Too Simplistic To Attribute All Changes To Brexit, Says Report

04.03.2019

David Shirt, Press Officer | 0161 838 3094

Brexit is having some tangible impacts on foreign direct investment (FDI), but it’s important to look at other economic factors before attributing changes to the uncertainty caused by the UK’s decision to leave the EU - says a new report.

According to an FDI review produced for Irwin Mitchell by the Centre for Economics & Business Research (Cebr), many major companies have made announcements about their operations in the UK which demonstrate a more tangible effect of Brexit. 

It says, however, that it is too simplistic to claim that all FDI announcements are because of Brexit, or that the UK is no longer an attractive place to invest.

For example, although Jaguar Land Rover decision to pause its sites across the West Midlands between April 8th and April 12th are attributable to Brexit, Nissan’s decision to move production to Japan also reflects the waning demand for diesel vehicles in Europe coupled with the fast growing Asian market.

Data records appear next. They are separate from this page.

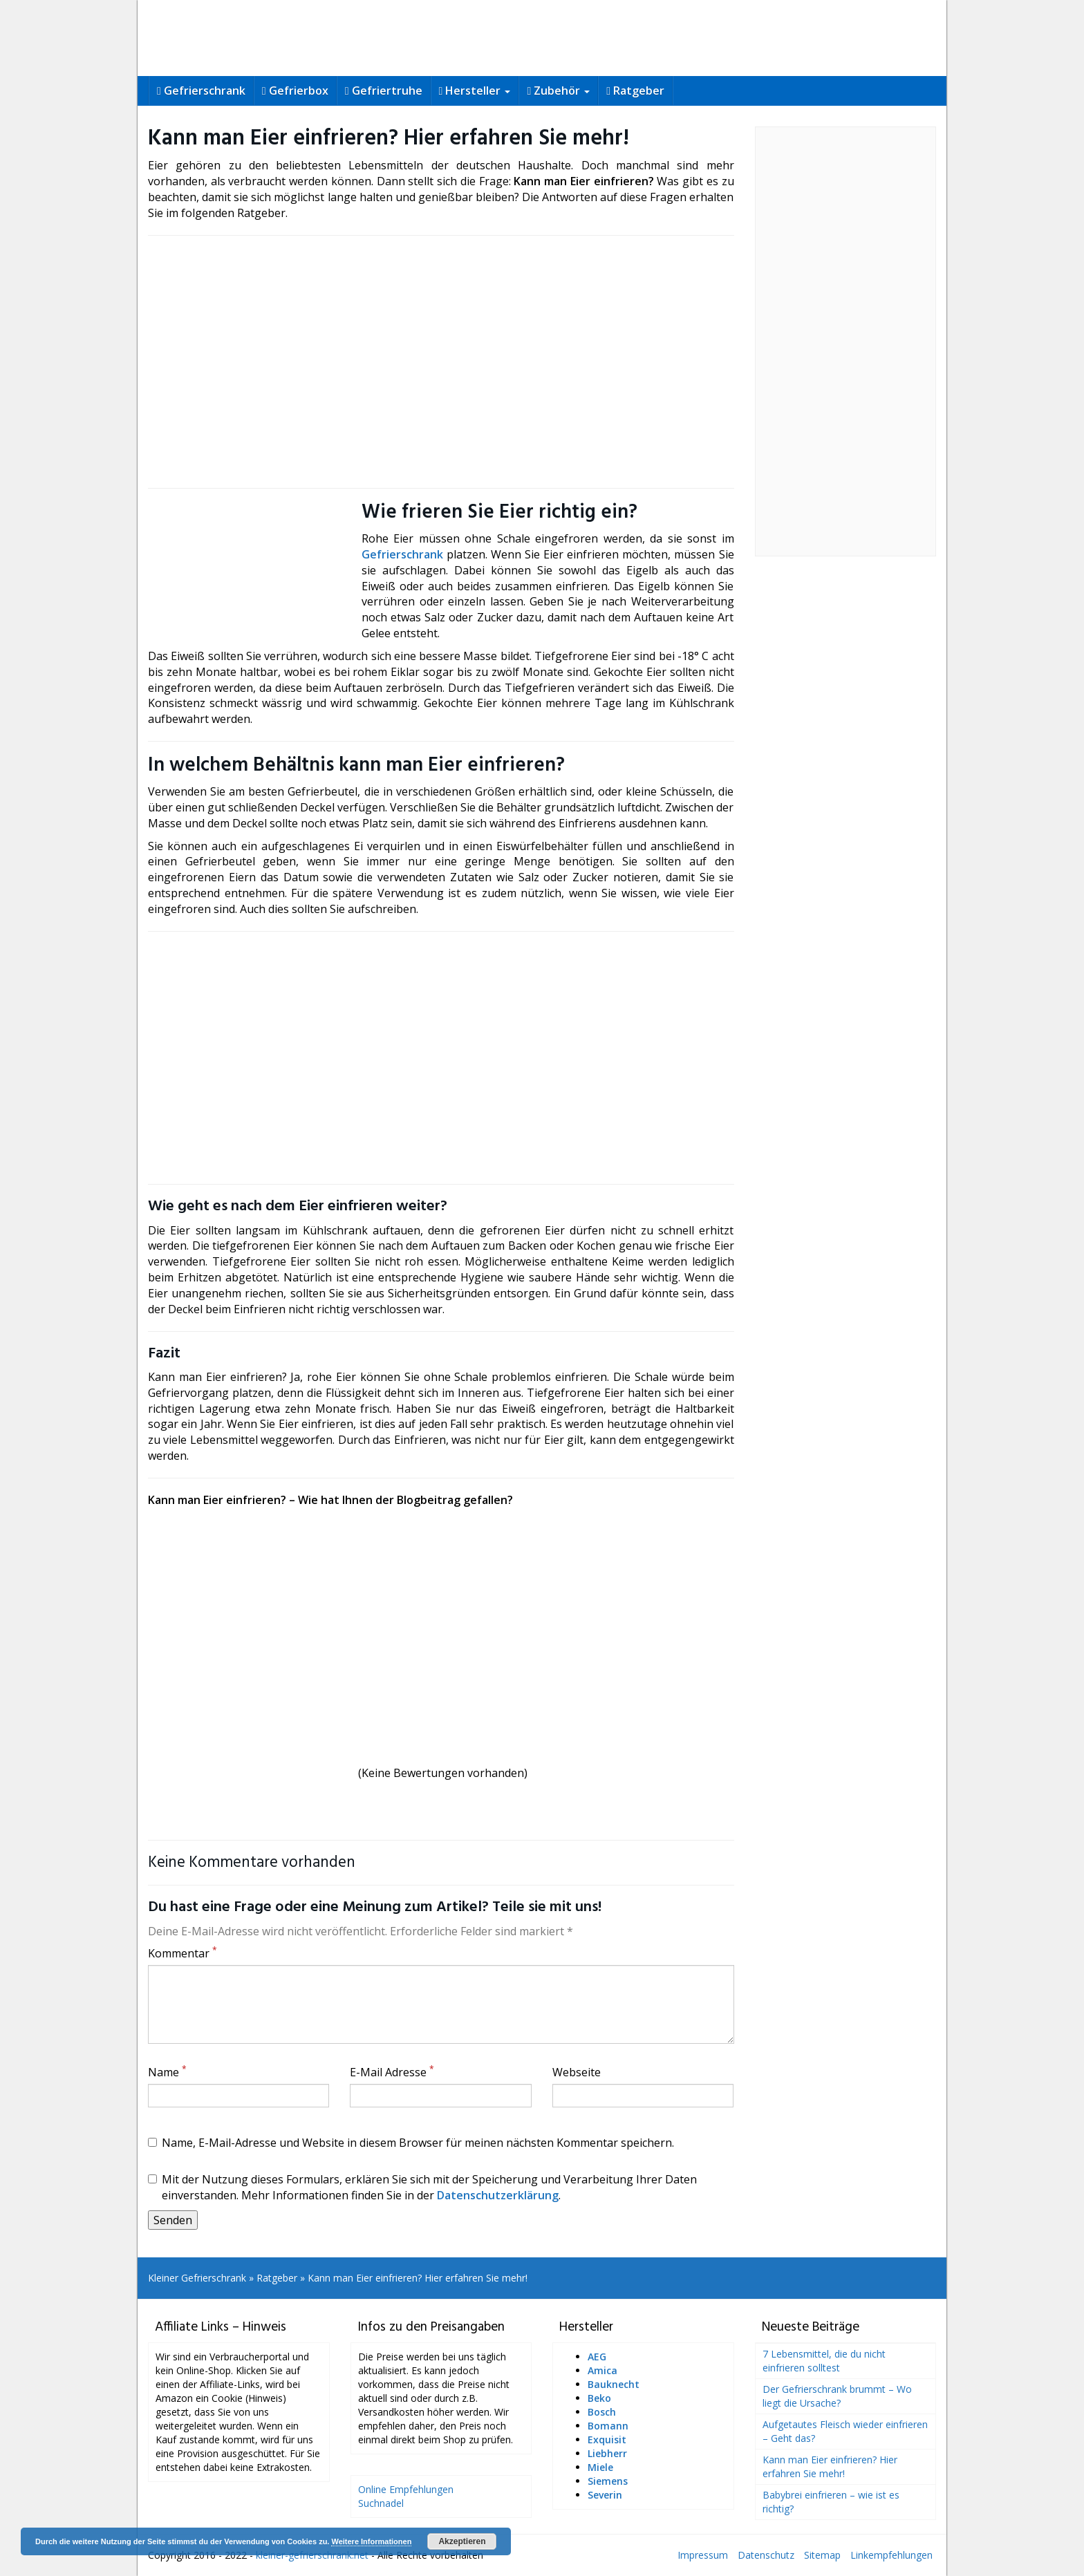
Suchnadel (381, 2503)
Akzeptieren (461, 2541)
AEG (597, 2356)
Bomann (608, 2425)
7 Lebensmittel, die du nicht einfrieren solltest (824, 2360)
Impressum (703, 2554)
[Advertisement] (441, 361)
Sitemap (822, 2554)
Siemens (608, 2481)
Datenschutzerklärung (498, 2195)
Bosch (602, 2411)
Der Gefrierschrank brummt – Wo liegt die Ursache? (837, 2395)
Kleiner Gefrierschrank (197, 2277)
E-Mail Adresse (392, 2072)
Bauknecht (613, 2384)
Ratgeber (276, 2277)
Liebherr (607, 2453)
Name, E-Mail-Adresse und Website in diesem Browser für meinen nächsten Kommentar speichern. (411, 2142)
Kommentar (182, 1953)
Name (167, 2072)
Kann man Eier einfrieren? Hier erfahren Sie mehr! (830, 2466)
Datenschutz (766, 2554)
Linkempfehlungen (891, 2554)
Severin (605, 2494)
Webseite (576, 2072)
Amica (602, 2370)
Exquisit (607, 2439)
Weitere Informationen (371, 2541)
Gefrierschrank (402, 554)
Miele (600, 2467)
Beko (599, 2398)
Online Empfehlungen (406, 2489)
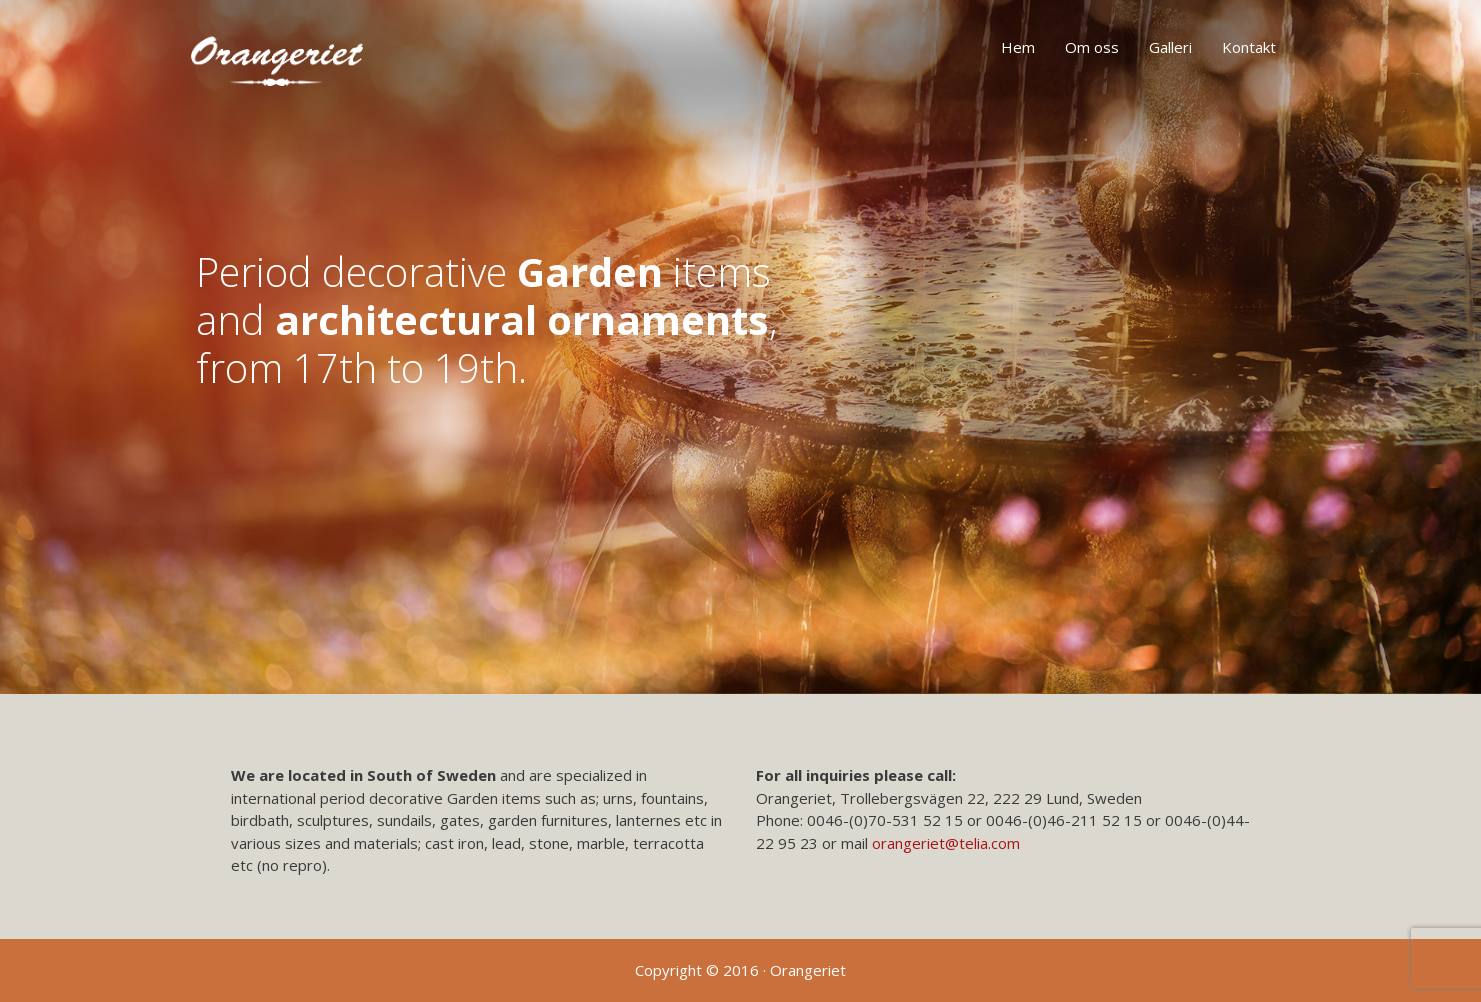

It also cites Norway’s sovereign wealth fund which has around $1 trillion of assets. This fund has recently indicated that it will increase its investment in the UK, stating that short-term political developments do not change their long-term view of the UK as a destination for investment. 

Expert Opinion
“Brexit negotiations are at a crucial point now and hopefully by the end of this month there will be far more clarity on how we will leave the EU. The UK continues to be a highly attractive place in which to invest and I’m confident that FDI will increase over the next year.”
Bryan Bletso, Partner

The report also highlights some of the latest data on foreign direct investment (FDI) into the UK.

- US investors by a considerable margin have a larger presence in the UK than investors from any other country in terms of the stock of assets held. 

- Collectively though the EU holds a larger stock of UK assets than US investors. 

- The stock of UK assets held by EU investors fell by £124 billion between 2016 and 2017. 

- 28% of the total stock of UK assets owned by foreign entities are portfolio investments, equating to over £3.1 trillion of capital. 

- Nearly two thirds of UK assets held by Irish investors are portfolio investments, where the investor has less than a 10% ownership of the recipient firm. Portfolio investments are far more liquid than direct investments, meaning that there is a higher risk of capital outflows.